> **ASSIGNMENT**
From the line with "Click the laptop screen icon in attendees" through the last line of the records below, both ends included, transcribe only those lines, exactly, and omit the pictures.
Start of MATERIAL PROVIDED
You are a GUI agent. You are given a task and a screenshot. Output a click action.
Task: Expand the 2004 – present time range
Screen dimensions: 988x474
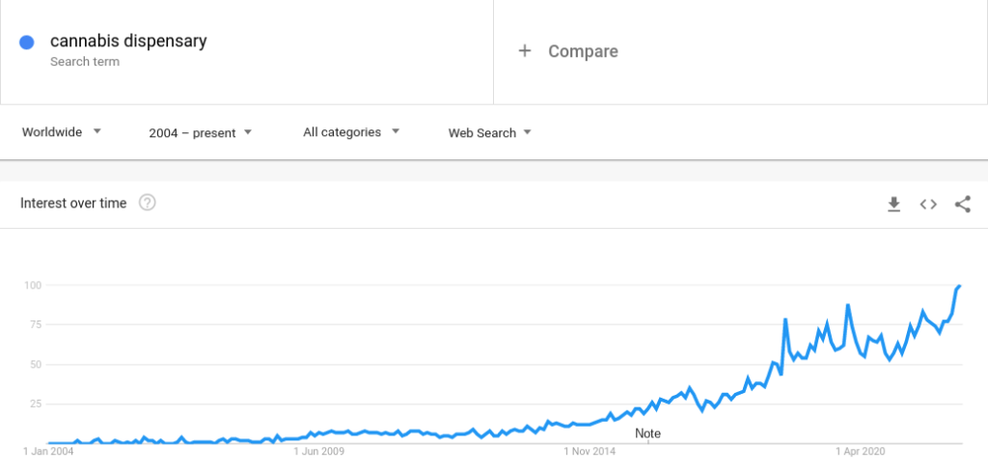tap(201, 133)
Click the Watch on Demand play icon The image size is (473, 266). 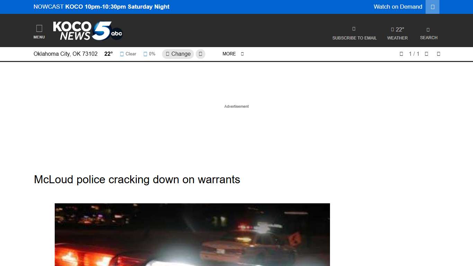pyautogui.click(x=432, y=7)
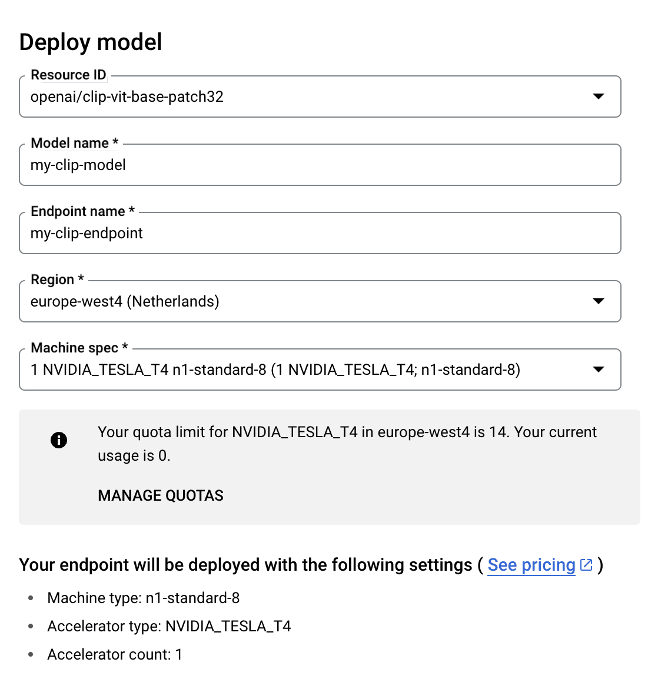Click the Resource ID field label

point(68,75)
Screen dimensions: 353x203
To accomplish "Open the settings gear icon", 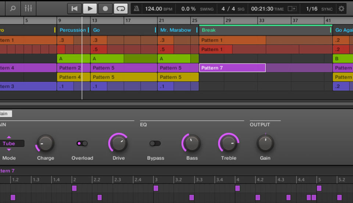I will [342, 8].
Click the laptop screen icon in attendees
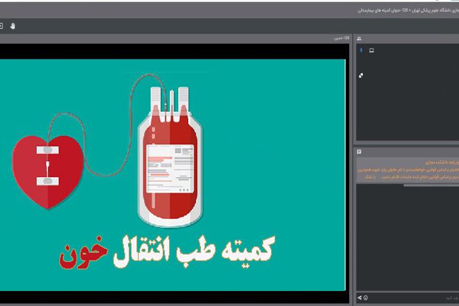 point(371,50)
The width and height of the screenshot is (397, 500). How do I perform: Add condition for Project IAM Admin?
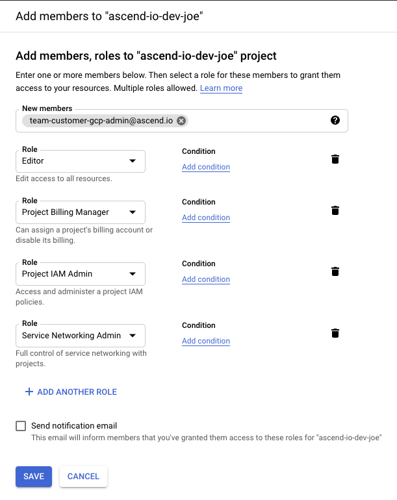coord(206,279)
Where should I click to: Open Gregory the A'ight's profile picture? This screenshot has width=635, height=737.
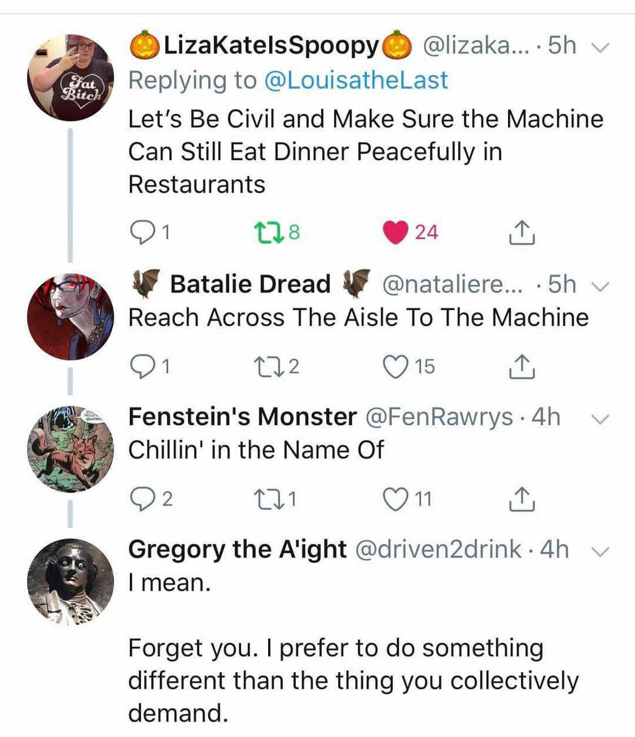[70, 581]
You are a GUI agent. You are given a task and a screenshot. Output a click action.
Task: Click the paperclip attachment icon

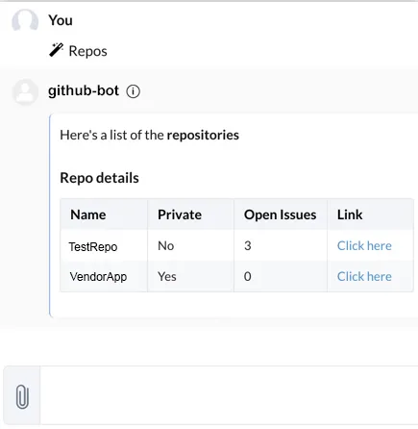pyautogui.click(x=22, y=396)

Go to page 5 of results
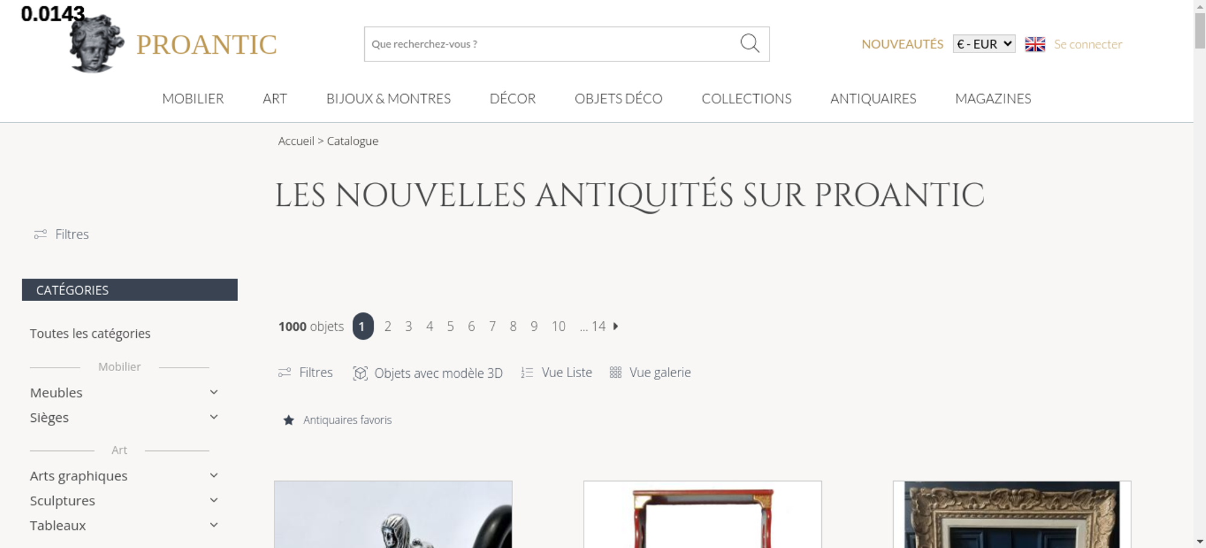[450, 327]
End of MATERIAL PROVIDED
> **SOLUTION**
Click the laptop screen icon in attendees
 point(371,50)
The width and height of the screenshot is (397, 500). How do I perform: Add condition for Project IAM Admin?
coord(206,279)
Where should I click to: Open Gregory the A'ight's profile picture? This screenshot has width=635, height=737.
[70, 581]
You are a GUI agent. You are given a task and a screenshot. Output a click action.
Task: Click the paperclip attachment icon

pyautogui.click(x=22, y=396)

Go to page 5 of results
[450, 327]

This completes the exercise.